Dies unterstreicht erneut die aufgestellte These, dass der Entzug der Handlungsmöglichkeiten der Fahrer*innen eines Autos eine Verletzung der Menschenwürde darstellt. Zwar kommt es in den Dilemma Situationen, auf die im Zusammenhang mit selbstfahrenden Fahrzeugen Bezug genommen wurde, nicht zu einem Gewaltakt oder einem gezielten Angriff auf die Gesellschaft. Es kommt aber zu einer Objektivierung der Fahrer*innen von Personen zum Objekt gesellschaftlichen Handelns. Wert und Erhalt ihrer Leben wäre dann nicht mehr ein Zweck in sich, sondern würden in die „Hände“ des Autos gelegt, das sie als bloße Objekte einer Rechnung betrachtet.

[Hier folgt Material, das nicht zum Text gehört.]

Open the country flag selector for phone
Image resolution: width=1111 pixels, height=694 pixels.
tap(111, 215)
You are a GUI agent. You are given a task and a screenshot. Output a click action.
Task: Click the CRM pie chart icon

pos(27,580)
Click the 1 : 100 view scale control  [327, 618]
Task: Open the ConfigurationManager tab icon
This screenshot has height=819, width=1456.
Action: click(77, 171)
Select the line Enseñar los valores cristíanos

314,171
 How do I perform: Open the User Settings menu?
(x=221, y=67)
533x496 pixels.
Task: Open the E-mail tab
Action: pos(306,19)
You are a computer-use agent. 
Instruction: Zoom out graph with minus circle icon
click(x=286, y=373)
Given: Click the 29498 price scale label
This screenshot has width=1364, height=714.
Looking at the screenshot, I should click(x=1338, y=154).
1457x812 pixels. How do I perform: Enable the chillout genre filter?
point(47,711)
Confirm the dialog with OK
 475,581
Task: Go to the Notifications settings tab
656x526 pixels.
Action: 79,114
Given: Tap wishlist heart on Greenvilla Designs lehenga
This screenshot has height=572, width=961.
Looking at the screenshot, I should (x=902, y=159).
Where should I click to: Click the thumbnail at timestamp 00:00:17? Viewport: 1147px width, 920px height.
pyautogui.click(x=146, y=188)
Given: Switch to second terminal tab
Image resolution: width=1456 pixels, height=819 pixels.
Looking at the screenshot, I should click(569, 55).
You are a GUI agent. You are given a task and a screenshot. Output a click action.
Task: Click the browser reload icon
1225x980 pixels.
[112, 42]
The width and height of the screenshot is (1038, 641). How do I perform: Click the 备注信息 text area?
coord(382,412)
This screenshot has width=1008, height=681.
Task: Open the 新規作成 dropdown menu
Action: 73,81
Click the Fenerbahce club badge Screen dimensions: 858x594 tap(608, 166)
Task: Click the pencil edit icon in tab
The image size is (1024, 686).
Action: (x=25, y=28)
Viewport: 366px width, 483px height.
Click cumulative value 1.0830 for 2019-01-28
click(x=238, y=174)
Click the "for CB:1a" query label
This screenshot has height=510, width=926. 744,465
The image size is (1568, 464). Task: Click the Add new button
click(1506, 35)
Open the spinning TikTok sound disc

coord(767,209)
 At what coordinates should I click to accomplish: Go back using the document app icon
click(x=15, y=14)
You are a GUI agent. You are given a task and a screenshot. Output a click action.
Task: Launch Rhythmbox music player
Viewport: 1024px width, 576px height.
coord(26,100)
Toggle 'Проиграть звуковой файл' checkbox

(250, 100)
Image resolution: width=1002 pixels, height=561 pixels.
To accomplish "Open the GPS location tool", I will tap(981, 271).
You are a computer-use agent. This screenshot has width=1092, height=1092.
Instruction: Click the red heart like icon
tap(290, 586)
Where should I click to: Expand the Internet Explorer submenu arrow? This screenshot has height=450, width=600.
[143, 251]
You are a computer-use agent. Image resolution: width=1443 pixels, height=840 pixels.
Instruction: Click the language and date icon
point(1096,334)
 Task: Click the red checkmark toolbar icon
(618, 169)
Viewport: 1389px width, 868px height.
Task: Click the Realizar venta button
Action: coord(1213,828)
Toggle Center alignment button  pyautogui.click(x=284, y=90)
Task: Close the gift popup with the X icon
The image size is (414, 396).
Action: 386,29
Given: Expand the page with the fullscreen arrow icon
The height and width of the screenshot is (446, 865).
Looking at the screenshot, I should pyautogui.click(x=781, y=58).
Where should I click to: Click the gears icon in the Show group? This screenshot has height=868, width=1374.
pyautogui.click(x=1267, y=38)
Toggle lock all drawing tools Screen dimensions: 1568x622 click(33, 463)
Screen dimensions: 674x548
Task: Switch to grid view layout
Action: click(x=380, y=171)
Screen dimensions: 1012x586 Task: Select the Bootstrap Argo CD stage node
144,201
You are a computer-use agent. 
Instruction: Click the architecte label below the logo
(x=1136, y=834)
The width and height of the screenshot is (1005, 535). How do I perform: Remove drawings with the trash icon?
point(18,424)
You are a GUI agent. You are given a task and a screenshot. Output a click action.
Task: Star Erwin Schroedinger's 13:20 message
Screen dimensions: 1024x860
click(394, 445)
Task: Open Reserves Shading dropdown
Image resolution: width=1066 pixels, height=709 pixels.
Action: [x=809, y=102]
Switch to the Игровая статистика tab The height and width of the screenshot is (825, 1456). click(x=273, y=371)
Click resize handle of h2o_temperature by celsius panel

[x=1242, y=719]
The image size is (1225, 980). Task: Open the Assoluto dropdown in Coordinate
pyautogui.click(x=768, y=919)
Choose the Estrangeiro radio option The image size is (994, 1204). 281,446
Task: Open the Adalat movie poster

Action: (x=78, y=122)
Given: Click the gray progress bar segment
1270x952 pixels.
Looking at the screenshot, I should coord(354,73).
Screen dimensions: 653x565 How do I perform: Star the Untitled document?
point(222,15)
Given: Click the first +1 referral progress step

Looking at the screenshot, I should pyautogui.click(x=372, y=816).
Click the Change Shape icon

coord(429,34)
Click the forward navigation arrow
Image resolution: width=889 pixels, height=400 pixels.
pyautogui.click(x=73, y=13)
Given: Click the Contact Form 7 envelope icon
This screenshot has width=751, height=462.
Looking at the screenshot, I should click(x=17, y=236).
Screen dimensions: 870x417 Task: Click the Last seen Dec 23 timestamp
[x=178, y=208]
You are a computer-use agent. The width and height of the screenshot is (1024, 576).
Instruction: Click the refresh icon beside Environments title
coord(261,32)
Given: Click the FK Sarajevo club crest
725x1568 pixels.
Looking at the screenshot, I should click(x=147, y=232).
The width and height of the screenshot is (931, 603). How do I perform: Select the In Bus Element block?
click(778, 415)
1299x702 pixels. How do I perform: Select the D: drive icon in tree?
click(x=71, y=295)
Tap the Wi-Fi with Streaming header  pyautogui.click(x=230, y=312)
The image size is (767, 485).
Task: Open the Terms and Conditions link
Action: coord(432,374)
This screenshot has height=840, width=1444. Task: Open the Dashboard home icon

Auch die Ethikkommission kommt zu einer ähnlichen Einschätzung in Bezug auf die Entscheidungshoheit in Dilemma Situationen: „Letztendlich würde also im Extremfall der Programmierer oder die Maschine die „richtigen“ ethischen Entscheidungen über das Ableben des einzelnen Menschen treffen können. Konsequent weitergedacht, wäre der Mensch in existentiellen Lebenssituationen nicht mehr selbst-, sondern vielmehr fremdbestimmt. Diese Konsequenz ist in vielerlei Hinsicht problematisch. Einerseits besteht hier die Gefahr eines starken Paternalismus des Staates, bei dem eine „richtige“ ethische Handlungsweise vorgegeben wird (sofern dieser die Programmierung vorgibt), andererseits würde dies dem Wertebild des Humanismus, in dem das Individuum im Zentrum der Betrachtungsweise steht, widersprechen. Eine solche Entwicklung ist daher kritisch zu betrachten“ (Bericht 2017). Ich sehe damit die unbedingte Notwendigkeit die Entscheidungshoheit in jedem Fall beim Menschen zu lassen als hinreichend begründet an. Egal wie düster die Konsequenzen für eine Gesellschaft auch sein mögen, niemand ist verpflichtet ihr oder sein eigenes Leben dafür zu opfern. Dieses Opfer in Form von Programmierung zu erzwingen entspricht einer tiefen Verletzung der Menschenwürde und ist unter allen Umständen zu verhindern. Das bedeutet aber nicht, dass deswegen keine selbstfahrenden Autos in die Gesellschaft eingeführt werden dürften. Nur soll, dem Grundgedanken einer Demokratie entsprechend, jede*r ihre oder seine eigenen Belange selber regeln können.

©Ursula Drees

Wäre ich in der Situation den Gesetzgebern eine Handlungsempfehlung bezüglich Selbstfahrender Fahrzeuge in Dilemma Situationen zu geben, so würde ich auf der Möglichkeit bestehen, selber die Kontrolle über das Fahrzeug übernehmen zu können. Es handelt sich um eine technologische Möglichkeit, die auf eine nicht ausreichend vorbereitete Lebenswelt trifft. Eine Implementierung dieser technischen Möglichkeiten wird aber vermutlich trotzdem erfolgen. Das darf aber nicht dazu führen, dass der einzelne Mensch im Konfliktfall dem Allgemeinwohl untergeordnet wird. Auch die Ethikkommission sowie das Bundesverfassungsgericht kommen zu diesem Schluss. Die erwähnten ethischen Positionen bilden eine gute Grundlage für die Implementierung von Richtlinien in selbstfahrende Fahrzeuge, aber nur solange der Mensch in jedem Fall die Entscheidungshoheit behält.

Literaturverzeichnis:

  • Bericht Ethikkommission Juni 2017: „Automatisiertes und vernetztes Fahren“
  • J. Christian Gerdes, Sarah M. Thornton 2015: „Autonomes Fahren : technische, rechtliche und gesellschaftliche Aspekte“

Zum Referenten:

Xaver Werhahn, geboren 1989 in Bremen, studiert Philosophie, Politikwissenschaft und Geschichte an der Universität Regensburg.  Individualität, Autonomie und fortschreitende Algorithmisierung der Lebenswelten stehen im Fokus seiner Forschung.